Goal of the exercise: Every line of the records counts; transcribe each one exactly.

Provided entries:

********

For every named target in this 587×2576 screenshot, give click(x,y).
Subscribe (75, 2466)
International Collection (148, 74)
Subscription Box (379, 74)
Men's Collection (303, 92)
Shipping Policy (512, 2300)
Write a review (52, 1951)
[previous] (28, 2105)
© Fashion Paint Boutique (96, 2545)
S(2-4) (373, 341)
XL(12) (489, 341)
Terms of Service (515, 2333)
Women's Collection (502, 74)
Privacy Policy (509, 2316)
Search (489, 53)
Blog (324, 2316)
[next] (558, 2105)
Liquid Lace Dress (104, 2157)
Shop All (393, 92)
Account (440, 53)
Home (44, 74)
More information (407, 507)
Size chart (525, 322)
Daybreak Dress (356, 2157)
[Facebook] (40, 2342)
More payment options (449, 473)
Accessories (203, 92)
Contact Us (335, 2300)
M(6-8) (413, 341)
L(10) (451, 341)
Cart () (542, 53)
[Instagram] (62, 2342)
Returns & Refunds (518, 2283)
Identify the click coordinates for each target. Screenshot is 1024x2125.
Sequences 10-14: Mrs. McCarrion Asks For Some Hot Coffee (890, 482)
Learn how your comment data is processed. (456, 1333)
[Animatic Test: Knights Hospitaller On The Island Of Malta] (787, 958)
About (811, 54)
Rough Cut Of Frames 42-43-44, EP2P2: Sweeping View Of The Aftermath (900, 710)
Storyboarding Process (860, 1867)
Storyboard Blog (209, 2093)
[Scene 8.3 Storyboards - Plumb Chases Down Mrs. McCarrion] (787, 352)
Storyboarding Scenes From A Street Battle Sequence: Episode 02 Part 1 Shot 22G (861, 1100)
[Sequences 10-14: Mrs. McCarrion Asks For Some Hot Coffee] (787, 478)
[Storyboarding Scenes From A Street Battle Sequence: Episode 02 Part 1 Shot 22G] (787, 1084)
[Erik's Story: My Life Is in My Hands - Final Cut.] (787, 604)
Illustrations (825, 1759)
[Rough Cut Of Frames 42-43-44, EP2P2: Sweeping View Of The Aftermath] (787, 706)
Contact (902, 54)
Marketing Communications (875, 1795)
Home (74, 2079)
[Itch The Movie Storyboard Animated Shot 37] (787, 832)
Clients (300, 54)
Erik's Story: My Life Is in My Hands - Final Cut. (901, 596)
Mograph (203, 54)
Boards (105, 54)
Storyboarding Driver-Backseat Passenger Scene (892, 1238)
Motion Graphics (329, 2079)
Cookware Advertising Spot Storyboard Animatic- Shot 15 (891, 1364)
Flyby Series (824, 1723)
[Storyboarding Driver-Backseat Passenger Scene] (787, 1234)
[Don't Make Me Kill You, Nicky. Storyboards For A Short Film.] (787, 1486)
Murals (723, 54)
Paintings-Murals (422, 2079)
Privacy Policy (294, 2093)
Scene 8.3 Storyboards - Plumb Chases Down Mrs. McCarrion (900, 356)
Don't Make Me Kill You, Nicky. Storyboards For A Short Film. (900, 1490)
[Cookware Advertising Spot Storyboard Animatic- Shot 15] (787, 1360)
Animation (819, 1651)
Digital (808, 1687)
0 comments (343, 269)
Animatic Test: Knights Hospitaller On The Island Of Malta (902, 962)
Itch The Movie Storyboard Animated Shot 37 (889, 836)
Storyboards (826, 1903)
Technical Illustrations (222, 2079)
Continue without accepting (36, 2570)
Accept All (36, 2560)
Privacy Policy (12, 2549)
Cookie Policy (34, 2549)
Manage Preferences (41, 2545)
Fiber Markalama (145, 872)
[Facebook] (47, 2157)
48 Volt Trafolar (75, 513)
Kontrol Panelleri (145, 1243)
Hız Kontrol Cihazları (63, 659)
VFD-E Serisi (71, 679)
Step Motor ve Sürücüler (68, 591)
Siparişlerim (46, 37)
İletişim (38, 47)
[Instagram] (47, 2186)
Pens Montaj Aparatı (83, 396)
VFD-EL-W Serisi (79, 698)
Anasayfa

********

Your response:
For every named target in this 587×2576 screenshot, give click(x,y).
Subscribe (75, 2466)
International Collection (148, 74)
Subscription Box (379, 74)
Men's Collection (303, 92)
Shipping Policy (512, 2300)
Write a review (52, 1951)
[previous] (28, 2105)
© Fashion Paint Boutique (96, 2545)
S(2-4) (373, 341)
XL(12) (489, 341)
Terms of Service (515, 2333)
Women's Collection (502, 74)
Privacy Policy (509, 2316)
Search (489, 53)
Blog (324, 2316)
[next] (558, 2105)
Liquid Lace Dress (104, 2157)
Shop All (393, 92)
Account (440, 53)
Home (44, 74)
More information (407, 507)
Size chart (525, 322)
Daybreak Dress (356, 2157)
[Facebook] (40, 2342)
More payment options (449, 473)
Accessories (203, 92)
Contact Us (335, 2300)
M(6-8) (413, 341)
L(10) (451, 341)
Cart () (542, 53)
[Instagram] (62, 2342)
Returns & Refunds (518, 2283)
Identify the click coordinates for each target. Screenshot is 1024x2125.
Sequences 10-14: Mrs. McCarrion Asks For Some Hot Coffee (890, 482)
Learn how your comment data is processed. (456, 1333)
[Animatic Test: Knights Hospitaller On The Island Of Malta] (787, 958)
About (811, 54)
Rough Cut Of Frames 42-43-44, EP2P2: Sweeping View Of The Aftermath (900, 710)
Storyboarding Process (860, 1867)
Storyboard Blog (209, 2093)
[Scene 8.3 Storyboards - Plumb Chases Down Mrs. McCarrion] (787, 352)
Storyboarding Scenes From A Street Battle Sequence: Episode 02 Part 1 Shot 22G (861, 1100)
[Sequences 10-14: Mrs. McCarrion Asks For Some Hot Coffee] (787, 478)
[Storyboarding Scenes From A Street Battle Sequence: Episode 02 Part 1 Shot 22G] (787, 1084)
[Erik's Story: My Life Is in My Hands - Final Cut.] (787, 604)
Illustrations (825, 1759)
[Rough Cut Of Frames 42-43-44, EP2P2: Sweeping View Of The Aftermath] (787, 706)
Contact (902, 54)
Marketing Communications (875, 1795)
Home (74, 2079)
[Itch The Movie Storyboard Animated Shot 37] (787, 832)
Clients (300, 54)
Erik's Story: My Life Is in My Hands - Final Cut. (901, 596)
Mograph (203, 54)
Boards (105, 54)
Storyboarding Driver-Backseat Passenger Scene (892, 1238)
Motion Graphics (329, 2079)
Cookware Advertising Spot Storyboard Animatic- Shot 15 (891, 1364)
Flyby Series (824, 1723)
[Storyboarding Driver-Backseat Passenger Scene] (787, 1234)
[Don't Make Me Kill You, Nicky. Storyboards For A Short Film.] (787, 1486)
Murals (723, 54)
Paintings-Murals (422, 2079)
Privacy Policy (294, 2093)
Scene 8.3 Storyboards - Plumb Chases Down Mrs. McCarrion (900, 356)
Don't Make Me Kill You, Nicky. Storyboards For A Short Film. (900, 1490)
[Cookware Advertising Spot Storyboard Animatic- Shot 15] (787, 1360)
Animation (819, 1651)
Digital (808, 1687)
0 comments (343, 269)
Animatic Test: Knights Hospitaller On The Island Of Malta (902, 962)
Itch The Movie Storyboard Animated Shot 37 (889, 836)
Storyboards (826, 1903)
Technical Illustrations (222, 2079)
Continue without accepting (36, 2570)
Accept All (36, 2560)
Privacy Policy (12, 2549)
Cookie Policy (34, 2549)
Manage Preferences (41, 2545)
Fiber Markalama (145, 872)
[Facebook] (47, 2157)
48 Volt Trafolar (75, 513)
Kontrol Panelleri (145, 1243)
Hız Kontrol Cihazları (63, 659)
VFD-E Serisi (71, 679)
Step Motor ve Sürücüler (68, 591)
Siparişlerim (46, 37)
İletişim (38, 47)
[Instagram] (47, 2186)
Pens Montaj Aparatı (83, 396)
VFD-EL-W Serisi (79, 698)
Anasayfa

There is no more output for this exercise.